岐阜聖徳学園大学 岐阜聖徳学園大学短期大学部

岐阜新聞 真学塾㊲ 教育学部 社会専修 吉永和加

背伸びをしてみましょう

             岐阜聖徳学園大学教育学部教授(現教育学部長) 社会専修 吉永和加

 みなさんは、日々、どこから情報を得ていますか。インターネットのサイトからですか。学校や教科書からですか。本や漫画からですか。それともSNSでのやりとりを通じてですか。いずれにしても、みなさんは、そのようにして得る情報の背後に、もっと膨大で複雑な現実があるのでは、と薄々気づいているのではないでしょうか。

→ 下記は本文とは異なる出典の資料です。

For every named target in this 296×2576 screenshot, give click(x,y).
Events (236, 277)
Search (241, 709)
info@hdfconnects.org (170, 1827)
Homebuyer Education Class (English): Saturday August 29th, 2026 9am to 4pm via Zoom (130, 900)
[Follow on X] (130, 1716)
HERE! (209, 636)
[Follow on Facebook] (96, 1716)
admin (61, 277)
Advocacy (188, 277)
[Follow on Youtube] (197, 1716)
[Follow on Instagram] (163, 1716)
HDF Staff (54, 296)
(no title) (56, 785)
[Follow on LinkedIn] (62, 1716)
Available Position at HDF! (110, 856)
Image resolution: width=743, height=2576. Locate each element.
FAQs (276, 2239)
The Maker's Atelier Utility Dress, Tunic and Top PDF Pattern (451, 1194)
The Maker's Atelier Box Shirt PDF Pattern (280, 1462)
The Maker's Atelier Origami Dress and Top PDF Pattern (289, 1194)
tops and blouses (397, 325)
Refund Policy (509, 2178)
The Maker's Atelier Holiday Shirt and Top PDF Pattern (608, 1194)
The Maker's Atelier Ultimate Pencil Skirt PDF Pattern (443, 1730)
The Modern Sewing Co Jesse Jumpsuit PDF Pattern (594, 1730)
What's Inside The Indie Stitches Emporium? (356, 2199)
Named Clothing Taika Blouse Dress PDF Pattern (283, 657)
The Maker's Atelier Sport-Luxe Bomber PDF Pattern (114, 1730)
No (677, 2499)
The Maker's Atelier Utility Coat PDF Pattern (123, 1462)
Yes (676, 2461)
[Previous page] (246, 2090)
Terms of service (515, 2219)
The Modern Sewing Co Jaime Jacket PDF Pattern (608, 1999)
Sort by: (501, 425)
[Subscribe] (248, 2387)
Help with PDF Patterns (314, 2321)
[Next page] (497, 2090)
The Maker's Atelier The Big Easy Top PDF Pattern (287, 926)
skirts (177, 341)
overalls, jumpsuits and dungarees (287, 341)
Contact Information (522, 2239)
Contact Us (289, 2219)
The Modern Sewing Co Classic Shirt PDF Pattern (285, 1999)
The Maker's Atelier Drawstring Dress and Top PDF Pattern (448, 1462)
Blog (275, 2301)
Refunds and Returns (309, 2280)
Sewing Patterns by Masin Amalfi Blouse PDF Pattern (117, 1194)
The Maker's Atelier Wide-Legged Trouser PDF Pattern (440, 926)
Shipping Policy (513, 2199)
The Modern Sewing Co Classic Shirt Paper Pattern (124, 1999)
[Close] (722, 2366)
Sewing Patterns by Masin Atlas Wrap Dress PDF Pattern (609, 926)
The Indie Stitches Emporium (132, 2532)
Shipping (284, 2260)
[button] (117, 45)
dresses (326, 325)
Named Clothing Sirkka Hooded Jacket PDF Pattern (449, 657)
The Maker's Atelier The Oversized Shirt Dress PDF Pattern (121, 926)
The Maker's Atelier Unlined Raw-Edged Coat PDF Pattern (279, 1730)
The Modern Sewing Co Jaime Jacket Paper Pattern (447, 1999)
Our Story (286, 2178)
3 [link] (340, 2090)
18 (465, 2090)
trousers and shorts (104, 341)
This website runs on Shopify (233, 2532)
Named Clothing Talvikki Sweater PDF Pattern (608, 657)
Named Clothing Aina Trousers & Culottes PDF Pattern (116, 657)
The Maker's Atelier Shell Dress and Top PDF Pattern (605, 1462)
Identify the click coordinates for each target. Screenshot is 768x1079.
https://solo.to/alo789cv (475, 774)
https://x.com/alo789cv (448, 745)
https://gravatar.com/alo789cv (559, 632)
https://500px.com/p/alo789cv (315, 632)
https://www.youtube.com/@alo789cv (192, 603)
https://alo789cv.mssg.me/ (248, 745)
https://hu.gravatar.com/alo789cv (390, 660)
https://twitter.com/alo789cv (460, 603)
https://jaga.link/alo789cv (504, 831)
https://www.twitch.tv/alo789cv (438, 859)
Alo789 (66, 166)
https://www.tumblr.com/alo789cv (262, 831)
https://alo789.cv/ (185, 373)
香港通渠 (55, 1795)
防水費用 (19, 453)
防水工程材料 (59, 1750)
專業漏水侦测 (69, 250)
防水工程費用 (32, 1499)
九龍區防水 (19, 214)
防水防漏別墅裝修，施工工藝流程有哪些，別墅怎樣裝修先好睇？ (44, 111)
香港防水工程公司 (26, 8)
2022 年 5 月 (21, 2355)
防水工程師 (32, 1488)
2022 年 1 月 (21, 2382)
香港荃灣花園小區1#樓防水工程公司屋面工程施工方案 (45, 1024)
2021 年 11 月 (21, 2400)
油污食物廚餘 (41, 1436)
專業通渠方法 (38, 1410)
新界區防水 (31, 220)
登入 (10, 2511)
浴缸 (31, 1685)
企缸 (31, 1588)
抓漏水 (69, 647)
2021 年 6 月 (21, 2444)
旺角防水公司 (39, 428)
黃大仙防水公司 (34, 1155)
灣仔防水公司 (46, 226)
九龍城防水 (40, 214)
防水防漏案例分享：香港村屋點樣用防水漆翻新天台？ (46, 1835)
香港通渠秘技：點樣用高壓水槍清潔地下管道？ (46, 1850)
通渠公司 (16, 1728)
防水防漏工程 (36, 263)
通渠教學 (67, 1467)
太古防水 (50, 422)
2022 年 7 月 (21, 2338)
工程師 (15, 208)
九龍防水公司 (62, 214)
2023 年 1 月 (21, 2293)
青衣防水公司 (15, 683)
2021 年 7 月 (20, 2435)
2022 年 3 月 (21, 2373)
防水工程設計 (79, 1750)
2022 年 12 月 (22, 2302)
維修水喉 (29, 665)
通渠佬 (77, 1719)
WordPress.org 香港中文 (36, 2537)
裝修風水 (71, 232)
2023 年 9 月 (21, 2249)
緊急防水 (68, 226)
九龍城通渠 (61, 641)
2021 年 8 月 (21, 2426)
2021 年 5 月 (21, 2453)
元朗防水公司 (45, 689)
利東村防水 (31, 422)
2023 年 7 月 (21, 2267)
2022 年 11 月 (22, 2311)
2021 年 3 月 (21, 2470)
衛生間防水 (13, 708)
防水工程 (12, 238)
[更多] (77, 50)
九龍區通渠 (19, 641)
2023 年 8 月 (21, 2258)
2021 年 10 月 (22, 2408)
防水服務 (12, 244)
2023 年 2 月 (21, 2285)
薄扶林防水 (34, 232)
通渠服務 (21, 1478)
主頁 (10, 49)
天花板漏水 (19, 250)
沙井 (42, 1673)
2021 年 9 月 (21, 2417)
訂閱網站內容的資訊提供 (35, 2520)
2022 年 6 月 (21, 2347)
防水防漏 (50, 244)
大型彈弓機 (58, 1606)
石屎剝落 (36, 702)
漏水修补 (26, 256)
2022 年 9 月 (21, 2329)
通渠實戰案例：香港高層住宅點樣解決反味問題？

 では、別のことをお聞きします。みなさんは、どんな情報が欲しいですか。面白いものですか。重々しいものですか。難しいものですか。分かりやすいものですか。刺激的なものですか。学校で教わるときや本を読むときに、望んでいることを思い浮かべてみてください。それは「分かりやすく、面白い」ことなのではないでしょうか。

 さて、現実の世界は膨大で複雑です。しかし、私たちは「分かりやすく、面白い」ことを求めます。そうするとどうなるでしょうか。答えは簡単です。膨大で複雑な現実が、切り取られて簡単にされ、面白く味付けされ、ねじ曲げられて私たちに届くことになります。歴史が教えてくれるのは、不幸な場合には、現実が誰かによって都合よくねじ曲げられ、私たちがそれを信じ込まされてしまうことです。

 私たちが、膨大で複雑な現実に対して「分かりやすく、面白い」ものを求めたとき、私たちが手にする世界は、一見、甘くて楽しいけれども、その実、現実に背を向けて満足を得るだけの、見通しのきかないものになります。たとえるなら、広大な海の片隅に、小さな自分用のプールを作ってぽちゃぽちゃ遊んでいるような状態です。あるいは、苦くて甘くて辛くて酸っぱくて歯ごたえがある食べ物を、どろどろの離乳食にして口に入れてもらっている状態ともいえるでしょう。

 でも、私たちは、本当は、広く深く豊かな世界に生きているのです。しかるべき時期が来たら、広い海に出て、豊かな味を自分の歯と舌で味わいたくはないですか。そのためには、背伸びをしてみることが必要です。背伸びをするとは、少しだけ冒険してみること、つまり難しい本に手を出してみること、堅いドキュメンタリーを見てみること、重いニュースを聞くこと、自分を褒めてくれない人の話に耳を傾けること、そしてそれらについてよく考えることです。私たちを知らぬ間に操ろうとするものの甘い言葉に騙されないために。そして何より自分自身のかけがえのない人生を自分で選び取って生きていくために。